PAGE EXCERPT
What in the world is a qipao? Read this first so you're not lost.

Ivy's Chinese dress is NOT an authentic Chinese dress. It's not even that close. My guess is that American Girl didn't make the real deal because the real thing would be hard for kids to get on and off a doll.

You're smarter then that, though. And also, you're a good seamstress. You can make the real deal, or at least a tiny fake representation of the real deal. Don't let your Ivy be emo any longer -- make her a real qipao today!

You'll need:

A regular bodice pattern and a regular sleeve pattern -- Something you know that works.

Brocade -- Don't piddle around. Get a half yard of REAL brocade. Don't get the screen printed stuff, either, turn it over and make sure it's woven. We can fudge on every other material except this one.
Lining -- It's the same stuff you line purses with. In your craft store, it will actually be called lining.
Cord -- If we were going for the real authentic Chinese experience, we'd get a very fine silk cord. However, you're sewing for a doll, and your doll will not ignite if she doesn't have real silk. I used a polyester cord because it's what I could find. Sometimes you can find nice cord with the quilt bindings. If you really have to, you could use yarn in a pinch, but it had better be high grade tightly woven sport weight acrylic with a lot of sheen.

Optional but encouraged:

"Silk" -- Like I said, Ivy's not going to combust if she doesn't have real silk. Feel free to use something silky like taffeta. We're using this to make a trim around the qipao.
Ribbon -- Once again, for the trim.

Optional ONLY for an extra super dressy qipao:

Baby Rick rack -- Dear God, don't use regular rick rack on a doll's outfit. That's tacky. If you wind up rick racking your dress, use something shiny. Like I said, this is extra super fancy.

EXTRACTED MATERIAL
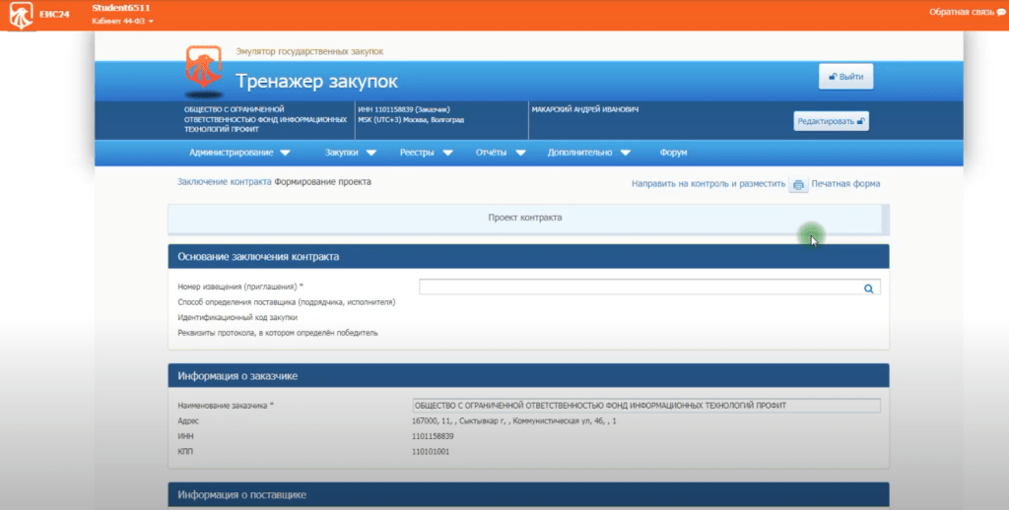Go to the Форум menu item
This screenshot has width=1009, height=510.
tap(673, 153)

--

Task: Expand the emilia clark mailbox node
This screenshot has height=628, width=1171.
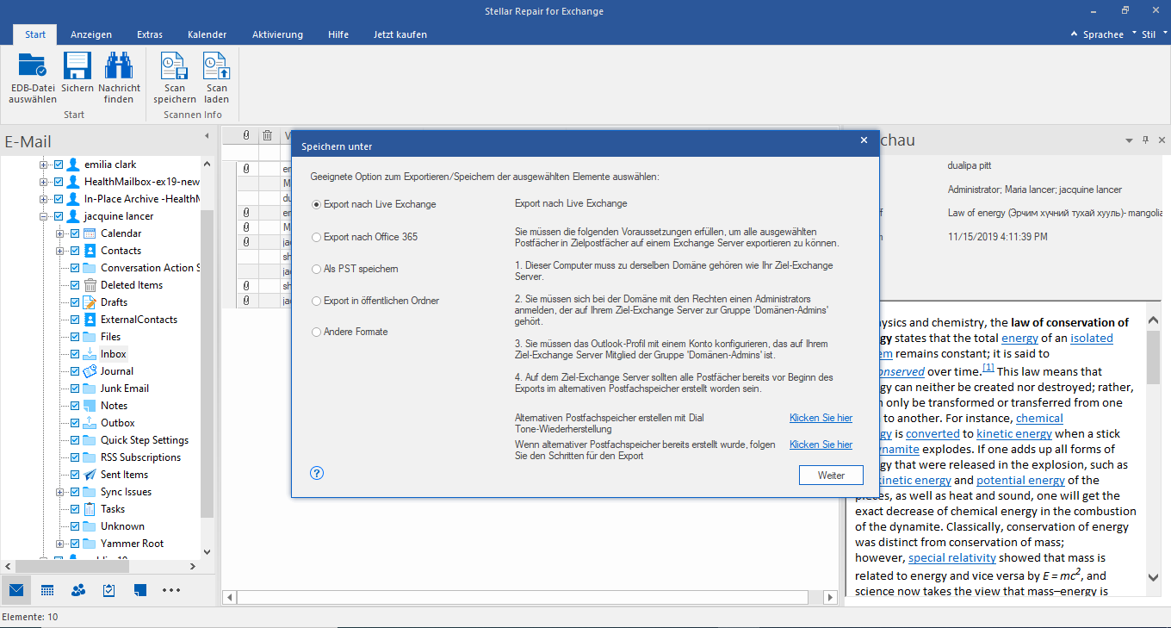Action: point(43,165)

--

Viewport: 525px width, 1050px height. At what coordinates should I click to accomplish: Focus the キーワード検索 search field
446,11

WRITTEN PROBLEM
According to the qipao sewing guide, how much brocade should you get? The listing is separate from the qipao sewing guide.

THE OUTPUT
A half yard of real, woven brocade.